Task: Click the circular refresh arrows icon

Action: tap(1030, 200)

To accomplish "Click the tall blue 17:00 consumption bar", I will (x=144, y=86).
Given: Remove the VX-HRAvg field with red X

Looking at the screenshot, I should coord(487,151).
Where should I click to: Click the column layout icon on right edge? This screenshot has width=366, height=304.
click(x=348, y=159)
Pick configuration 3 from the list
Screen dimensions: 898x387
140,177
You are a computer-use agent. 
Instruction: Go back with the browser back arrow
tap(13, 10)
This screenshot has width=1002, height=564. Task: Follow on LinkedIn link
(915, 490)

_____

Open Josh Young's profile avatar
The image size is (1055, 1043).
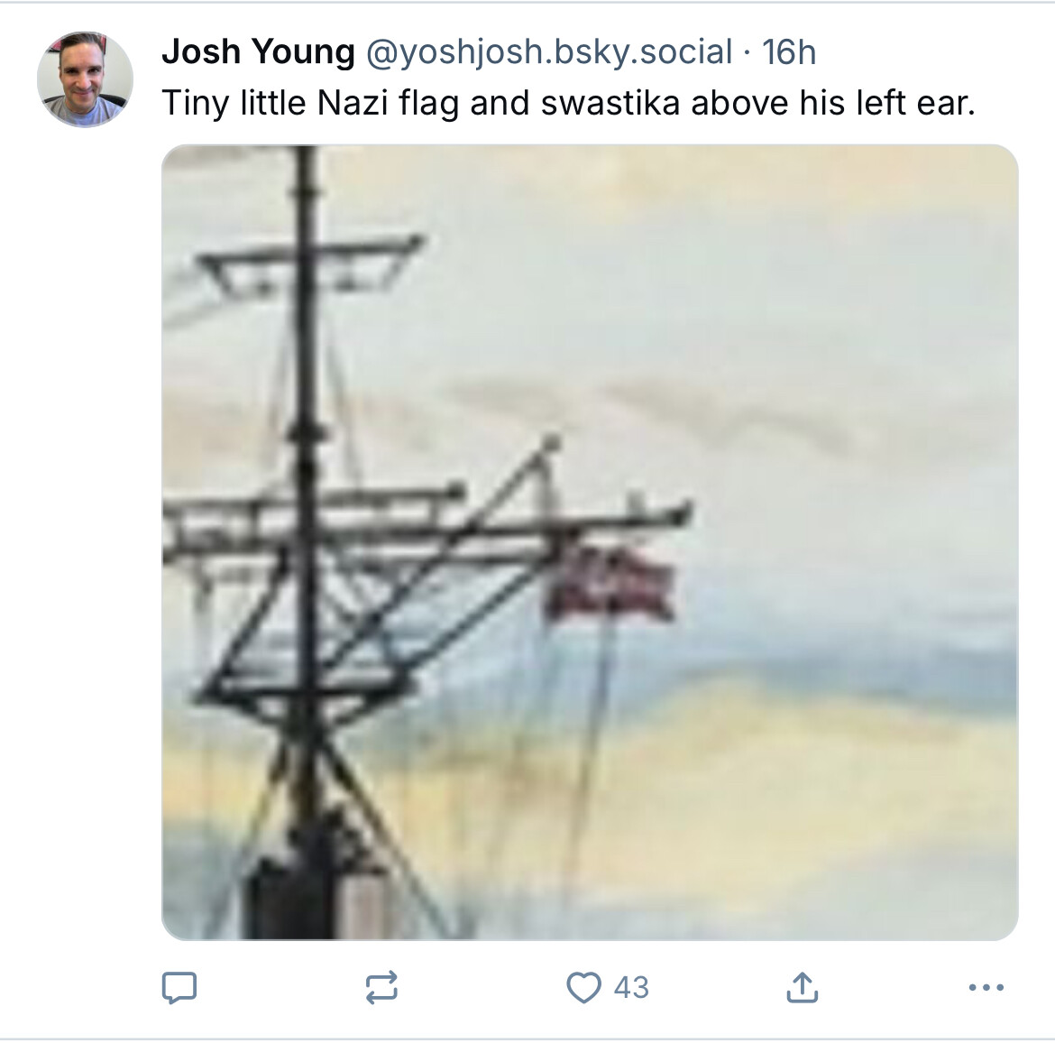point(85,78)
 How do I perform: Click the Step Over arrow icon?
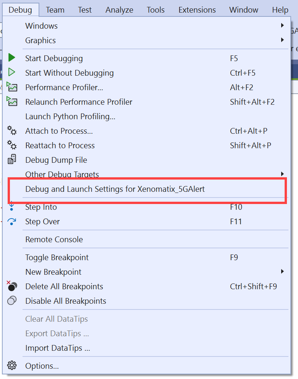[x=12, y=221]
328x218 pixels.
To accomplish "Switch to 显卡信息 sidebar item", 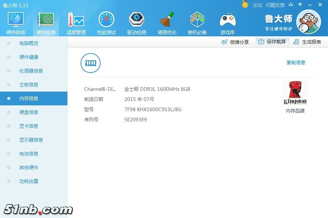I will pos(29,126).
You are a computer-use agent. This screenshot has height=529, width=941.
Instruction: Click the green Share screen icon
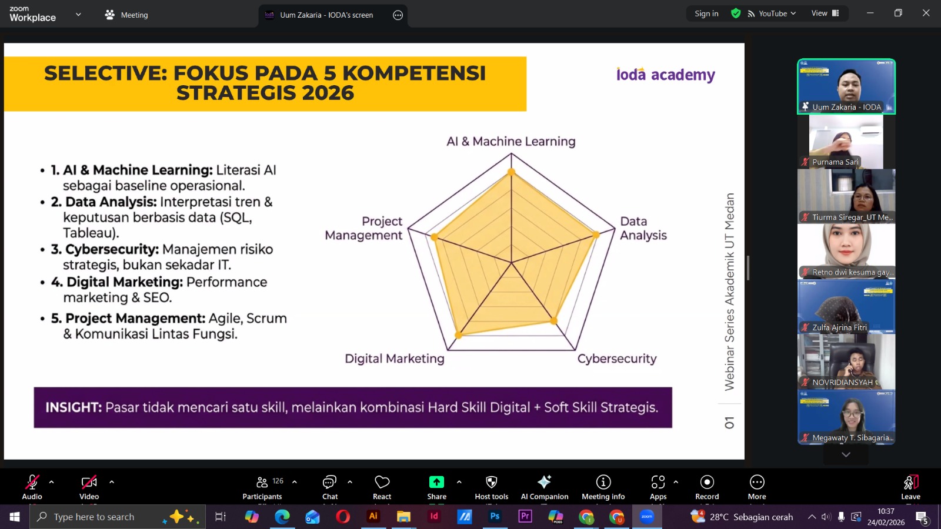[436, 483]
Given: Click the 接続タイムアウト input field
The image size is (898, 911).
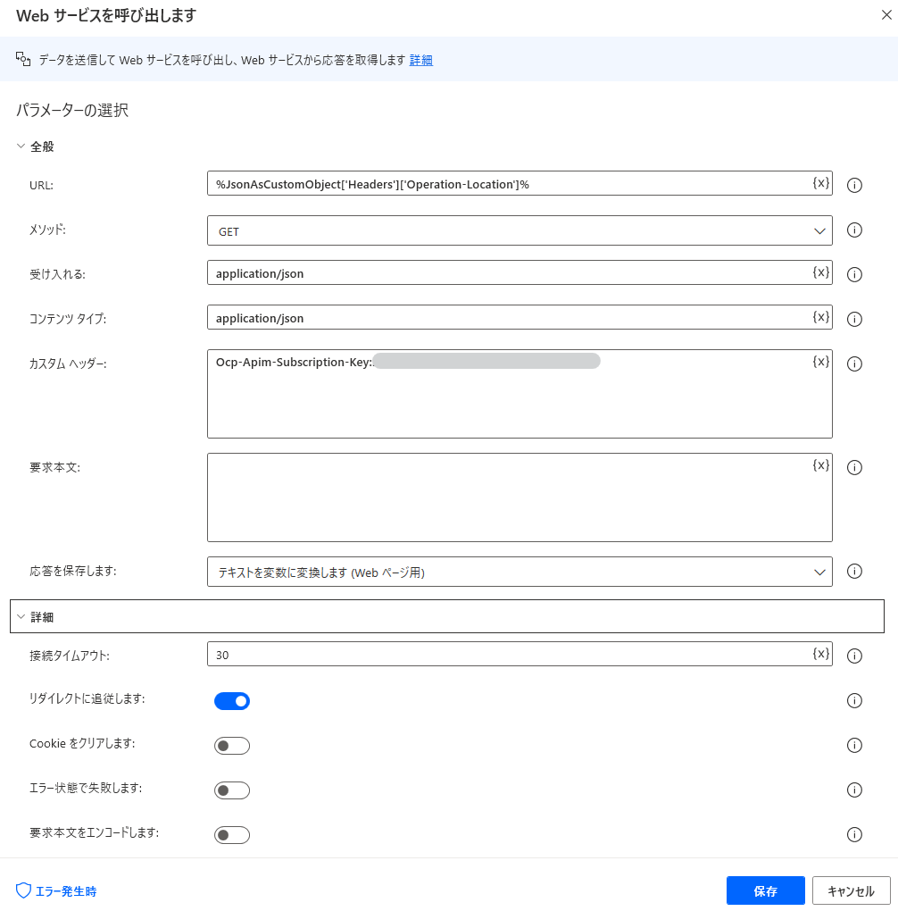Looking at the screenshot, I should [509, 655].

_____

Task requirements = Report each line above containing the string "computer".

Expected answer =
You are a computer-use agent. 
You are a computer-use agent. This screenshot has height=529, width=941.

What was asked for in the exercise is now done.